» Parts of the exercise
#1 Print everything in the Tideland passage from "Something must be" down to "his orphaned effort.".
#2 In the Tideland passage, which film festival trounced Terry Gilliam's latest effort in 2005?

» Reading passage
Something must be terribly wrong with Terry Gilliam. Either that, or he drank the Kool-aid on his own hype a few films ago. Back in 2005, the director was desperate. The Toronto Film Festival trounced all over his latest effort, a queer adult fable based on the book Tideland, and no distributor was willing to take on the impossible task of marketing the movie. With a narrative that focused on a little girl lost in a fatalistic fantasy world of her own making, and disturbing elements that included nods to underage sexuality, brutal drug use, and human fallibility, it appeared as if no one would be willing to stand up for the stranded artist. Gilliam even took to the streets, following the film around during its limited theatrical release to pony up publicity for his orphaned effort.

Records from a data collection:
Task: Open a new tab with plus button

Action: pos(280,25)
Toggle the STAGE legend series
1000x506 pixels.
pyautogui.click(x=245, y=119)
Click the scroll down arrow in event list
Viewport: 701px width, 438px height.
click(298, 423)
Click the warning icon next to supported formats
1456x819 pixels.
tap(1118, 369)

» Correct answers
#1
Something must be terribly wrong with Terry Gilliam. Either that, or he drank the Kool-aid on his own hype a few films ago. Back in 2005, the director was desperate. The Toronto Film Festival trounced all over his latest effort, a queer adult fable based on the book Tideland, and no distributor was willing to take on the impossible task of marketing the movie. With a narrative that focused on a little girl lost in a fatalistic fantasy world of her own making, and disturbing elements that included nods to underage sexuality, brutal drug use, and human fallibility, it appeared as if no one would be willing to stand up for the stranded artist. Gilliam even took to the streets, following the film around during its limited theatrical release to pony up publicity for his orphaned effort.

#2 The Toronto Film Festival